Text under study:
*** Begin section ***
But getting a small cell deal done won’t be easy. One of the sticking points for the city is how much Verizon will pay Lowell to get access to rights of way and other city infrastructure.

City Manager Kevin Murphy said Verizon offered to pay Lowell $6,000 a year to install one small cell system in Gage Park in 2016. Verizon said that it would offer the city about $1,700 to install all 50 of the small cell sites.

"I wouldn't recommend anything unless they come up significantly in what they propose for the price," Murphy told the Lowell Sun. "If they were willing to do that a year ago, why won't they now?"

Verizon has a long-standing relationship with Lowell. Besides being the city's third-largest employer, with 1,500 workers, Verizon has service contracts with a number of key city offices, including police and fire as well as Lowell General Hospital, Trinity EMS, and the U.S. National Park Service rangers.

What made this process with Lowell a bit controversial is the fact that only two days after Verizon representatives told the city it would not build out FTTH into any new towns or cities, the company announced a six-year, $300 million deal to install fiber in Boston.
*** End section ***
Supplied information:
*** Begin section ***
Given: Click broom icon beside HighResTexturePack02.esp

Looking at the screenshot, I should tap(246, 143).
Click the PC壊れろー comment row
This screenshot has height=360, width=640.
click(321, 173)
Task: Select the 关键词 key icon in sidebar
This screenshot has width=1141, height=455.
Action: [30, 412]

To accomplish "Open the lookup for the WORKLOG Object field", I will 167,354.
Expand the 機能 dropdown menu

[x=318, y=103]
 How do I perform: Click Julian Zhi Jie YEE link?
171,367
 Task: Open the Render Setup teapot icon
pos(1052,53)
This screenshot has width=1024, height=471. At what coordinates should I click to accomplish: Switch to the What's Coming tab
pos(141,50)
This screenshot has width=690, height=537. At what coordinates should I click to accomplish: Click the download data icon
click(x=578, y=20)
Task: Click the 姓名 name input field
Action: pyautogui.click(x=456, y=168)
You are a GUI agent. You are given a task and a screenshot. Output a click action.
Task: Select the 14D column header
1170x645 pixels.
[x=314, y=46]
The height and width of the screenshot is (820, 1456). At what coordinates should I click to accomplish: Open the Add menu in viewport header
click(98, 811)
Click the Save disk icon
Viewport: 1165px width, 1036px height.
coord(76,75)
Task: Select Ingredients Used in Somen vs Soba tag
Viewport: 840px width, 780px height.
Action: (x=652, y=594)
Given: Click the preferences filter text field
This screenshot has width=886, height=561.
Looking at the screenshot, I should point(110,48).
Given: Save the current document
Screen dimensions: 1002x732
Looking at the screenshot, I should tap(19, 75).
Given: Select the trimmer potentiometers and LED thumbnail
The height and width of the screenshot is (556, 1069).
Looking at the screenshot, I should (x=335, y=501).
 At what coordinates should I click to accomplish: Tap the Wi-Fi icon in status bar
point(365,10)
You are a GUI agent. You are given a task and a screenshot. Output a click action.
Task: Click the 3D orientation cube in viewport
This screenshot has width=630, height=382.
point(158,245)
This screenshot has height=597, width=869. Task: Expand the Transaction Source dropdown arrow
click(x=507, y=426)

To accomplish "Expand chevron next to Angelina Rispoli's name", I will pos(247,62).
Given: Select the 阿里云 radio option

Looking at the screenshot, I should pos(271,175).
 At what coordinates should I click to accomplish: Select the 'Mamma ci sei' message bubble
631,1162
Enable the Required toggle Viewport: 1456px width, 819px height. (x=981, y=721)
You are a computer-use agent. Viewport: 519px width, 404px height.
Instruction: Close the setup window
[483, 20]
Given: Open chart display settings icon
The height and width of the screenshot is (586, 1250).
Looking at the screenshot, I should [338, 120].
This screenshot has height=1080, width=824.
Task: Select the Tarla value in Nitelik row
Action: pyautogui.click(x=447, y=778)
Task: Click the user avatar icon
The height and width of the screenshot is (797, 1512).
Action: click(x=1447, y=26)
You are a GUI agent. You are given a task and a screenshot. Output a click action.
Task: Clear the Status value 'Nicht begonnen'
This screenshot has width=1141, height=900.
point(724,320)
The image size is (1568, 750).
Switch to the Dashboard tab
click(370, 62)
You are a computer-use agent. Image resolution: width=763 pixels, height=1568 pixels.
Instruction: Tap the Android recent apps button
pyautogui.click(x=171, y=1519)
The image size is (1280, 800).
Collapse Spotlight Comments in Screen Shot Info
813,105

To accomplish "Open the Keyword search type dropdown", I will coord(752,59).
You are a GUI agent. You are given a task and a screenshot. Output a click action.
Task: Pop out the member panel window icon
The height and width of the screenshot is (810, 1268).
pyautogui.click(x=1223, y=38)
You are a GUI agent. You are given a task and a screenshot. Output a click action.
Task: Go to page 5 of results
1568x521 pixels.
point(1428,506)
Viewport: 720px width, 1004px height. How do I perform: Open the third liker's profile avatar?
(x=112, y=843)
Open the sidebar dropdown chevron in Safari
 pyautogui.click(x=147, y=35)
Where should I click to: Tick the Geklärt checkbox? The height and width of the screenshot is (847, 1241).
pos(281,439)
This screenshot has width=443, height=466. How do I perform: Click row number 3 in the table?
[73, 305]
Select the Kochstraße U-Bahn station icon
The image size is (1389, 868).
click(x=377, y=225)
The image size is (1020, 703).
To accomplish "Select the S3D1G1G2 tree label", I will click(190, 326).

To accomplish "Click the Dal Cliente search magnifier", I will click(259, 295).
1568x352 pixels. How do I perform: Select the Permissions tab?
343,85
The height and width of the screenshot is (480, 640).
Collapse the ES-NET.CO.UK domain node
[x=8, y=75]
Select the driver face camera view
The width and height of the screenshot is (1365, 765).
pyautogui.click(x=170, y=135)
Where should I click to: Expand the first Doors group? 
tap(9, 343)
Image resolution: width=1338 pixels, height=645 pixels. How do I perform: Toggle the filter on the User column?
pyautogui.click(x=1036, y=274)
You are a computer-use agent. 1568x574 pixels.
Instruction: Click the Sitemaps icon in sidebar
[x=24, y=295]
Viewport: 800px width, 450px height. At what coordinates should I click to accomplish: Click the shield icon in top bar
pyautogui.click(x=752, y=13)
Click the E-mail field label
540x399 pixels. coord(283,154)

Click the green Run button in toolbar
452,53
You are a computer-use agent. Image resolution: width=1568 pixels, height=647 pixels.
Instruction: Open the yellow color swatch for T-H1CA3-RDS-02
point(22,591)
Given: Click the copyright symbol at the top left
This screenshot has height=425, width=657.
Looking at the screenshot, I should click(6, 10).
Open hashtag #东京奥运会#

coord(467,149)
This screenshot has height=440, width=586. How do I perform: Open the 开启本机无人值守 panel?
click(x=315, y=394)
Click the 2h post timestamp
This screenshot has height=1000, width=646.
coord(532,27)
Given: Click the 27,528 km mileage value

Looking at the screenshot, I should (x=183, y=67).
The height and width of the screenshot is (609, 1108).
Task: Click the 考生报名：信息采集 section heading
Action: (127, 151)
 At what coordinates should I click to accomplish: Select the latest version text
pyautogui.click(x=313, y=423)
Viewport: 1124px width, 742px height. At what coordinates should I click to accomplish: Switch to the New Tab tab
*** End section ***
Things to do:
• a. Output the section of the Verizon–Lowell text from "City Manager Kevin" to "Park Service rangers.", copied word for word.
• b. According to the Verizon–Lowell text, how many workers does Verizon employ in Lowell?

Solutions to each task:
• a.
City Manager Kevin Murphy said Verizon offered to pay Lowell $6,000 a year to install one small cell system in Gage Park in 2016. Verizon said that it would offer the city about $1,700 to install all 50 of the small cell sites.

"I wouldn't recommend anything unless they come up significantly in what they propose for the price," Murphy told the Lowell Sun. "If they were willing to do that a year ago, why won't they now?"

Verizon has a long-standing relationship with Lowell. Besides being the city's third-largest employer, with 1,500 workers, Verizon has service contracts with a number of key city offices, including police and fire as well as Lowell General Hospital, Trinity EMS, and the U.S. National Park Service rangers.

• b. 1,500 workers.